> **WHAT NEEDS TO BE DONE**
The answer is to consist only of an exact retyping of the lines from the one containing "Instruction: Click the" to the end of the entries, without pictures.

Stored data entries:

-*-*-

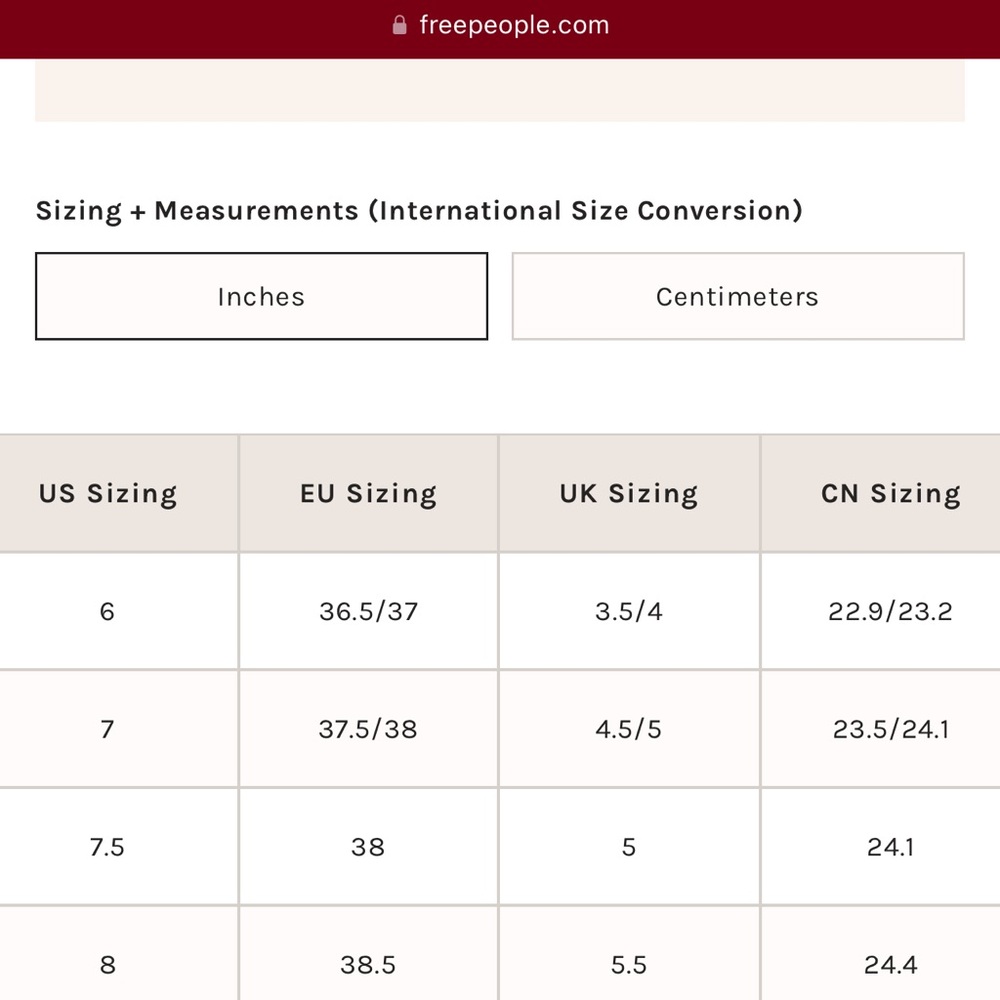Click the UK Sizing column header
The image size is (1000, 1000).
point(629,494)
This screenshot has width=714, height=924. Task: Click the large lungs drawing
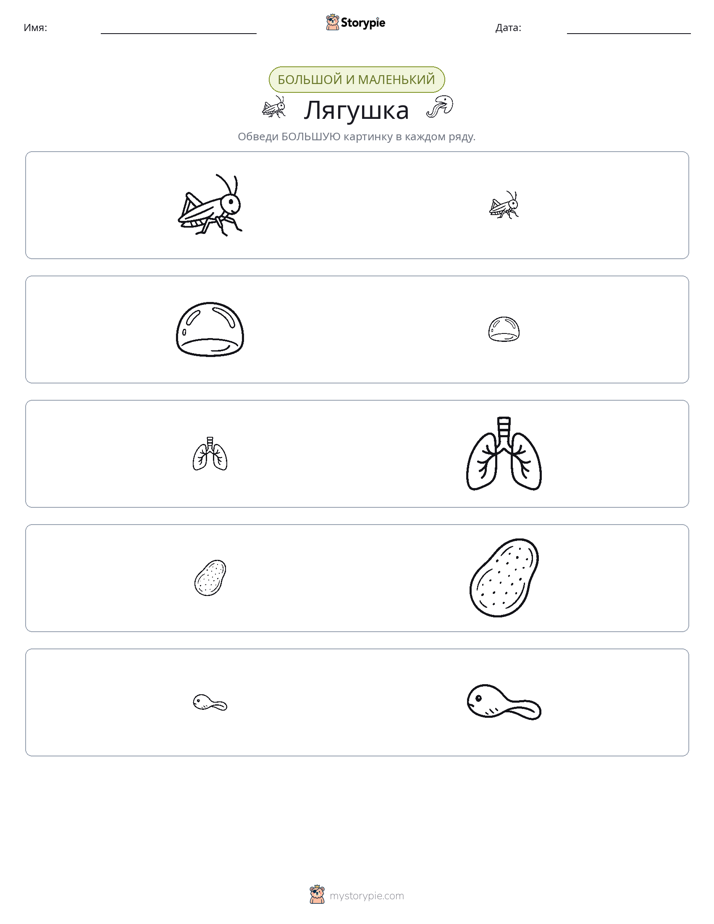(x=504, y=454)
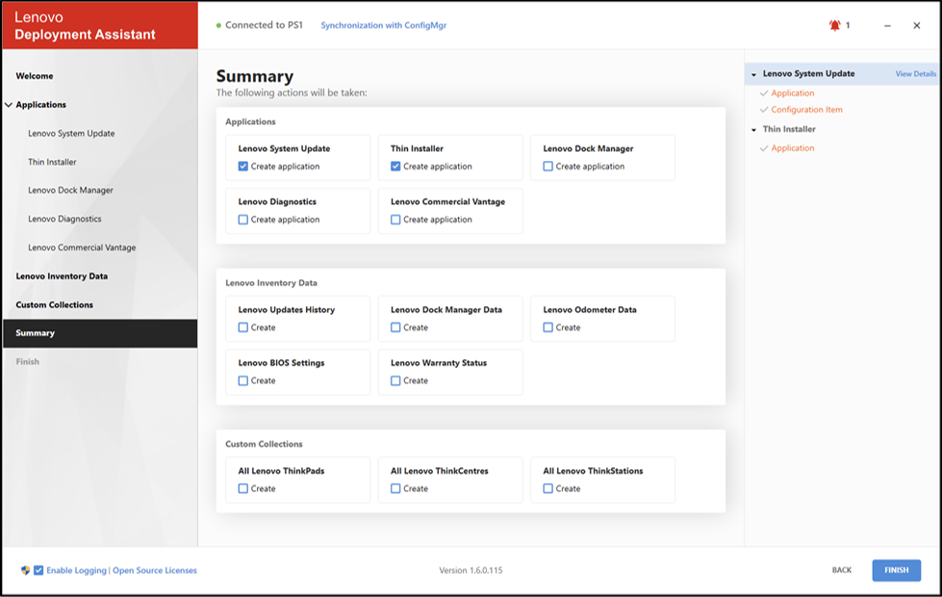Click View Details for Lenovo System Update
Image resolution: width=942 pixels, height=597 pixels.
tap(916, 74)
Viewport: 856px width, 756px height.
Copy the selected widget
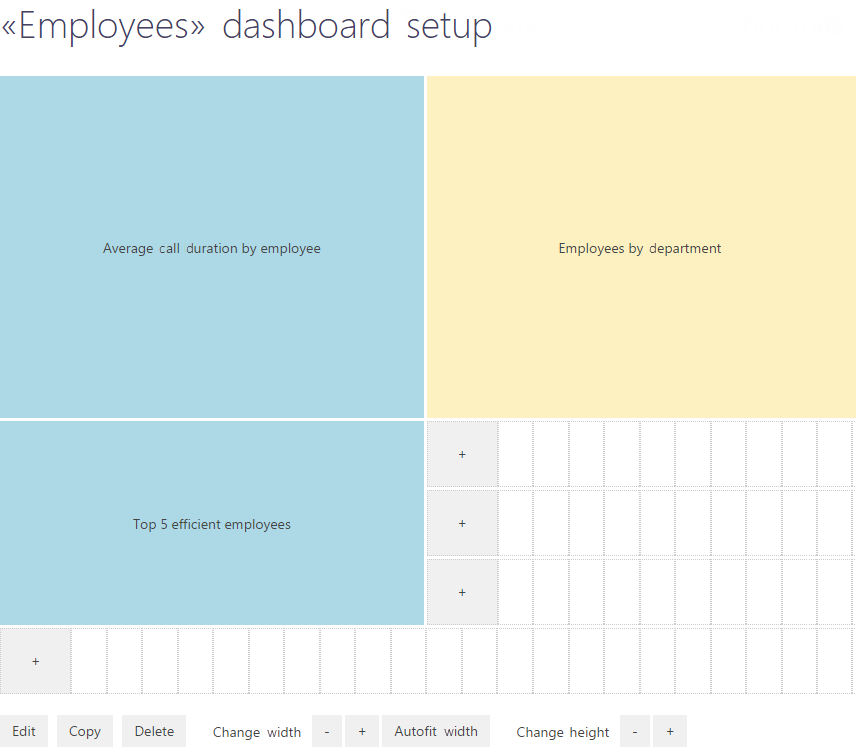coord(84,731)
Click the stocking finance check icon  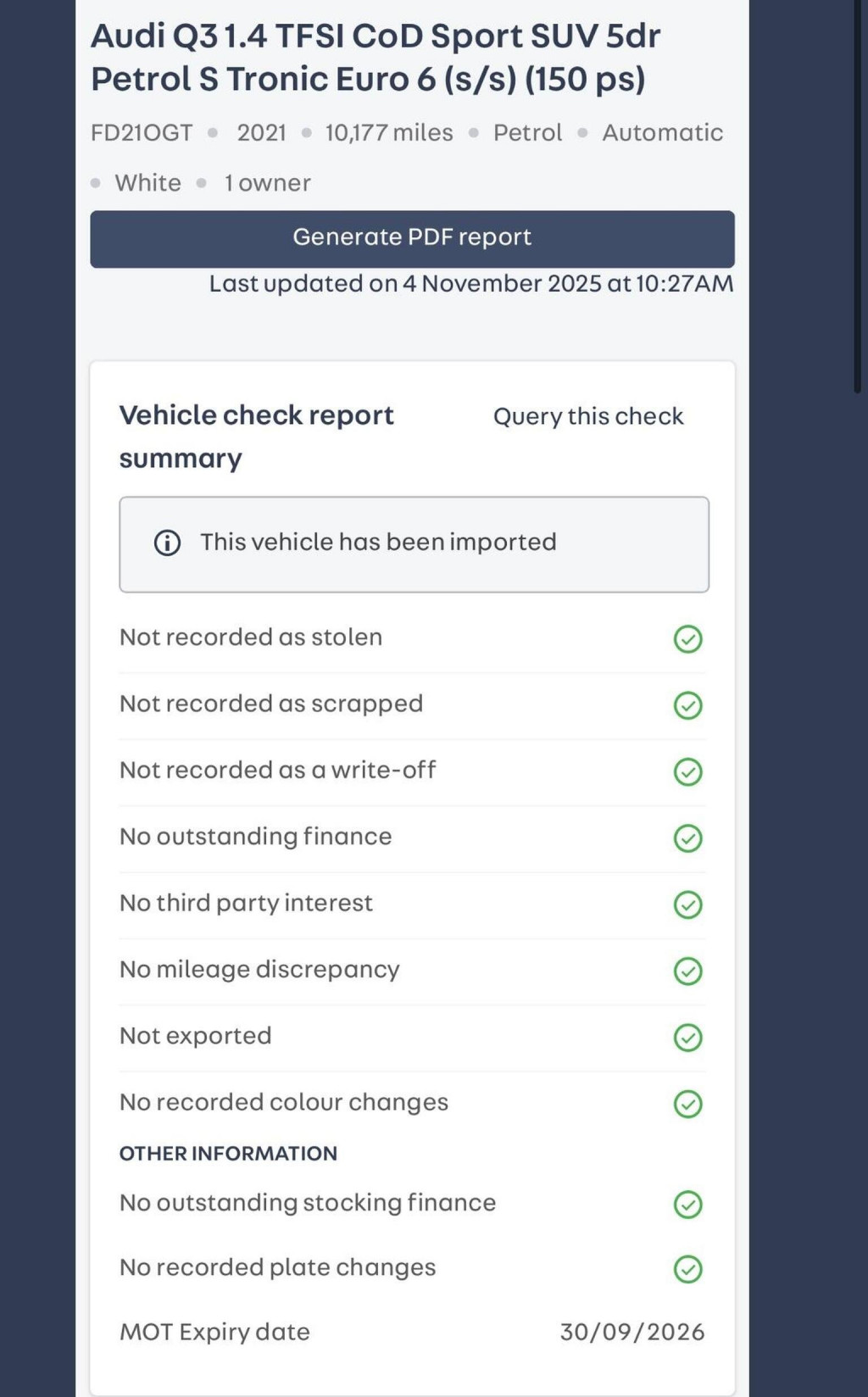click(687, 1204)
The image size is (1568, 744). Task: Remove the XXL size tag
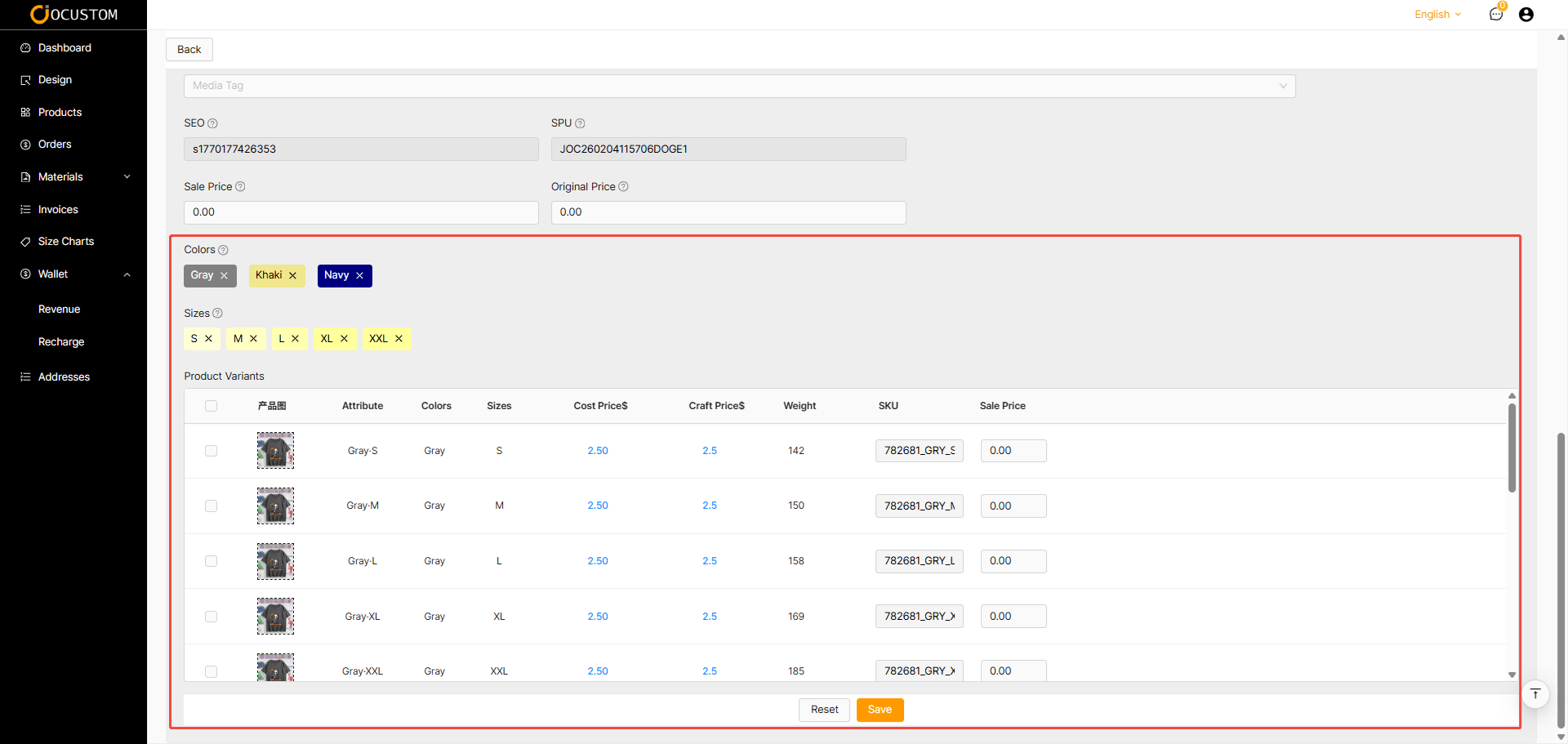(x=399, y=339)
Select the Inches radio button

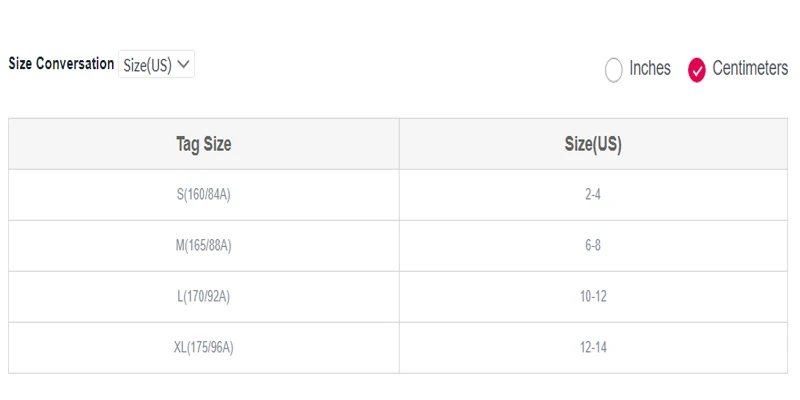click(x=613, y=70)
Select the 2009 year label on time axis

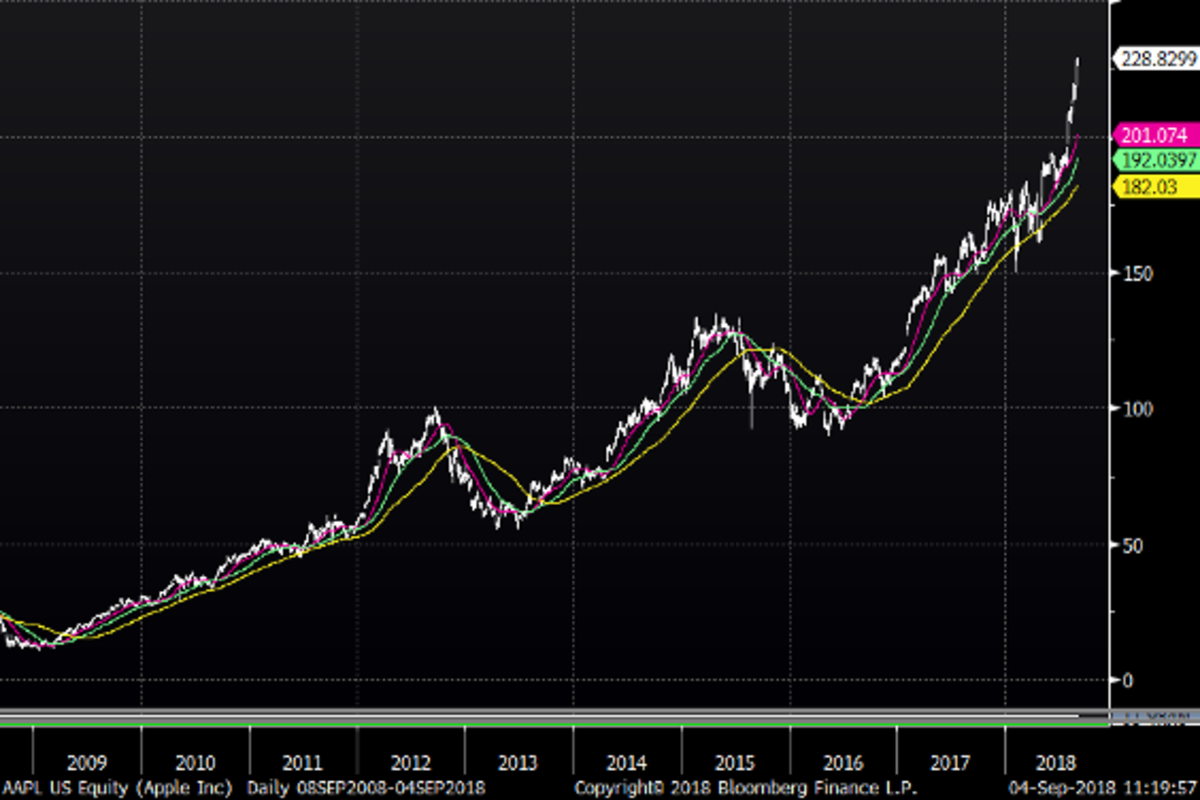tap(86, 761)
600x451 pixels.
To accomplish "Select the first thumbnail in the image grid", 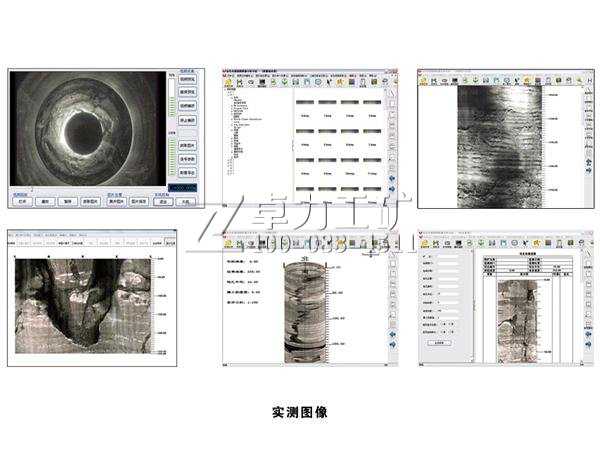I will click(x=304, y=103).
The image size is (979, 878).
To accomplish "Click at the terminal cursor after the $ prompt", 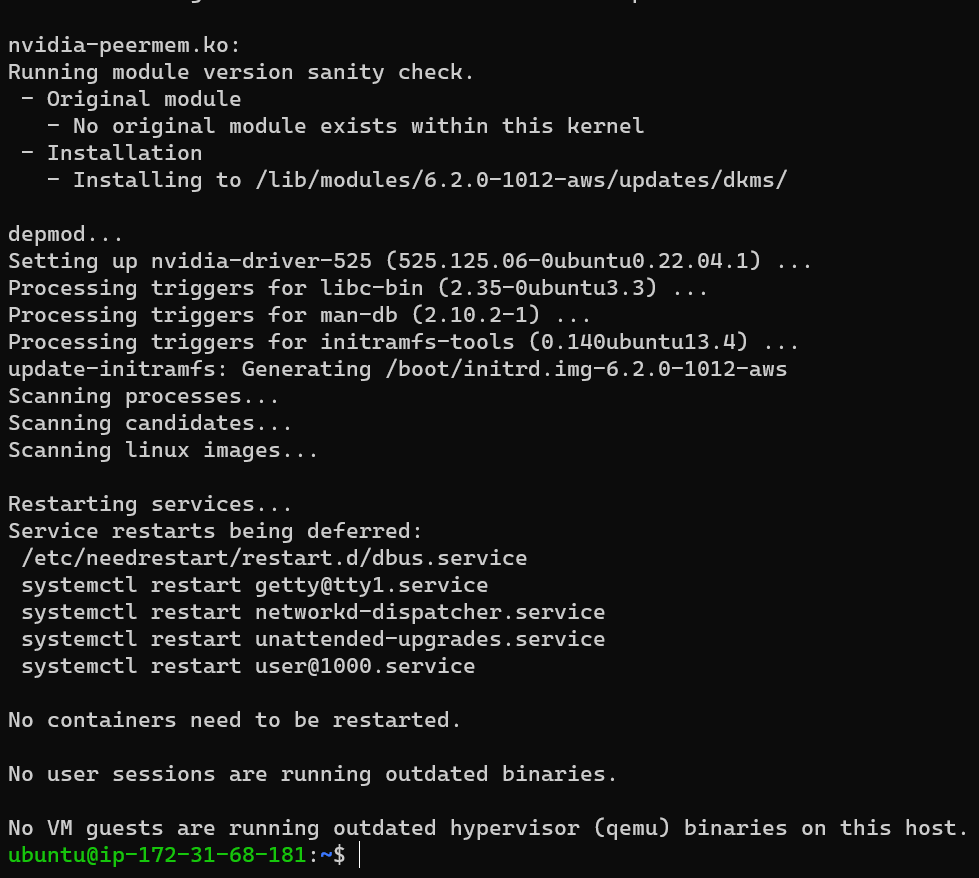I will pos(360,855).
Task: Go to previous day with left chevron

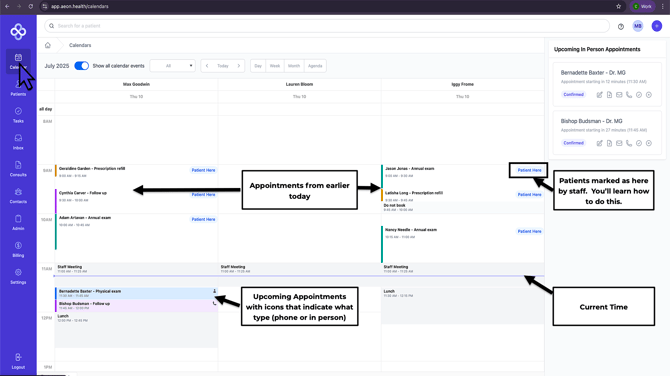Action: coord(207,66)
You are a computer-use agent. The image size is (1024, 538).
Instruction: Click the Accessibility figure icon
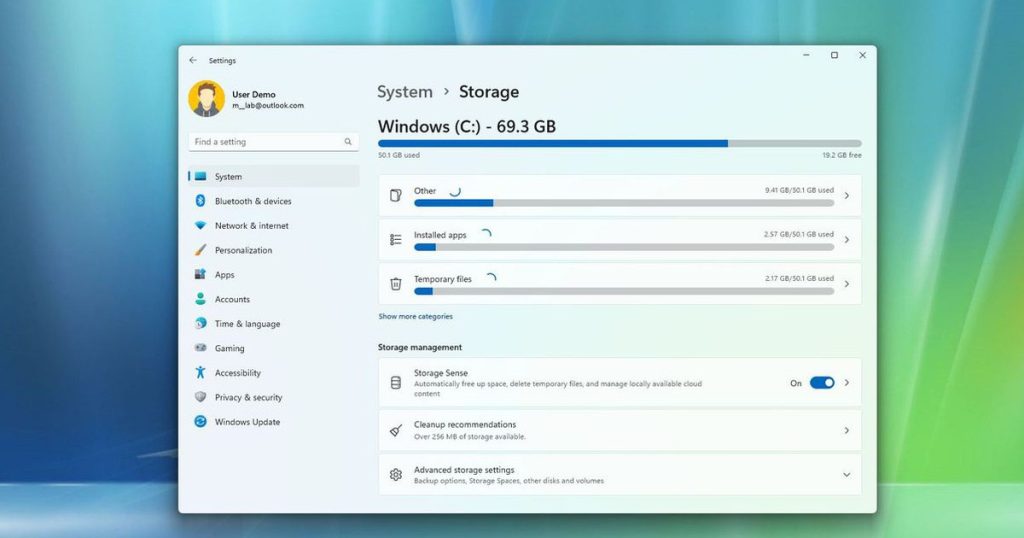200,373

-*-*-

> **RESPONSE BOX**
Instruction: Click the Accessibility figure icon
200,373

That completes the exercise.